State police plan visit to Finksburg over fliers

Racist literature left in newspaper boxes at two homes in community

July 09, 1999|By Sheridan Lyons | Sheridan Lyons,SUN STAFF

Racist fliers left at two Finksburg homes -- proclaiming "Revolution!" by the World Church of the Creator -- have prompted the commander of the Westminster state police barracks to schedule a visit to the community this month.

Only two copies of the flier have surfaced, Lt. Terry Katz said yesterday. Left in newspaper boxes, one copy was faxed to and one was left at the barracks earlier this week by anonymous residents. State troopers working a series of shed burglaries in Finksburg, Sykesville and Eldersburg have been asking about the fliers but have not found any others.

"We have a very good idea who put it out, but it's not a crime," unless perhaps the person trespassed, Katz said. The activity is protected by the First Amendment, "and the First Amendment is something I would not change: You get the good with the bad."

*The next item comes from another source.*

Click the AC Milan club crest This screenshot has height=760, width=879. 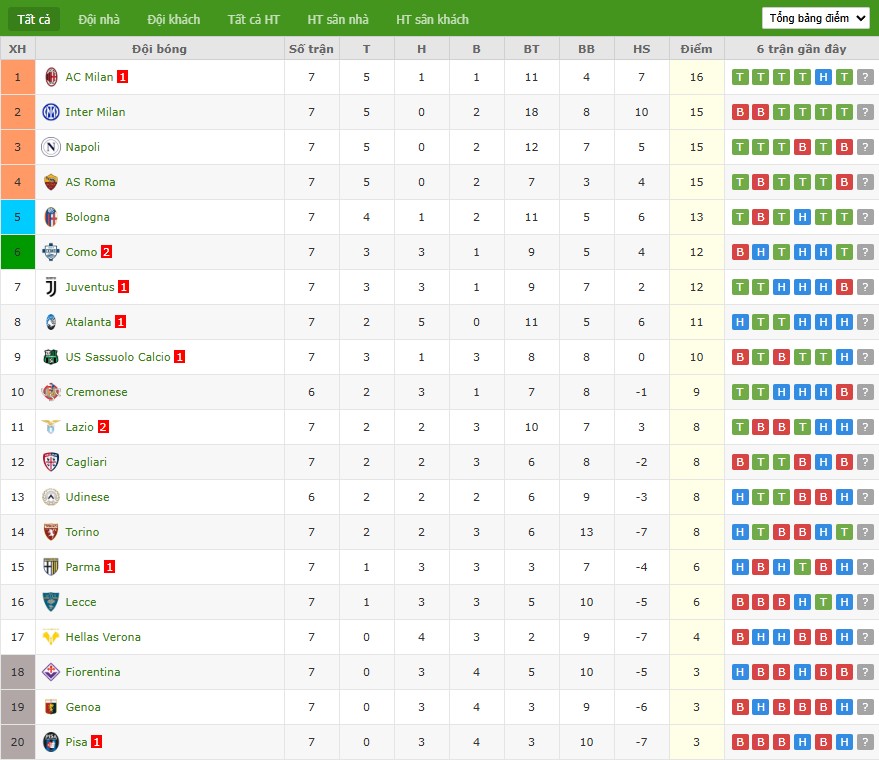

The meeting July 22 with the Finksburg Planning Area Council "is more to reassure the community," he said. "I don't think that anyone believes that Finksburg is a hotbed of bias."

"I'm certainly very disappointed that something like that showed up in our community," said Donald E. Hoffman, president of the Finksburg Planning Area Council. "We will work with the Maryland State Police in whatever manner they see fit to address this problem -- this issue.

"I don't want to even call it a problem, because I think that gives credence to the misdeeds of what I hope is one or two people," said Hoffman, who didn't know anyone who had received the flier.

In February, similar papers were placed on windshields at Westminster High School, Katz noted. A young adult and two juveniles attempted to pass them out at Western Maryland College until they were informed by campus police that they were trespassing, he said. They left -- after picking up their papers, he said.

But that was before Benjamin Nathaniel Smith, who went on a deadly shooting spree this month in the Midwest, was identified as a former member of the World Church of the Creator. The Simon Wiesenthal Center in Los Angeles called it the fastest-growing white supremacist organization in the United States.

The Finksburg fliers give the group's address inEast Peoria, Ill. and Worldwide Web site.

The Church of the Creator rants about "mud races" and insists that Jesus was Aryan, Katz said. It attracts "young disaffected racists, anti-immigrant and unskilled. They are given instructions about how to hand out leaflets, so if they are stopped by the police, they comply."

"I'm not saying we don't have people in Carrroll County that have views about race that aren't mainstream," he said, "but not like this group. "

Like Hoffman, Finksburg resident Laura M. O'Callaghan said she didn't know anyone who had received the flier.

"I think that perhaps we can only say, `Why do hateful actions like this ever occur, any place?' " she said. "It's a shame that they do -- and it's important for the community to let individuals know that this is not acceptable in our community. That is the quickest way to end this kind of activity," she said.

"It is so warped, and there are so many better ways to spend your time and energy," she said. "Why not spend your energy on something positive, something that would make the world a better place?"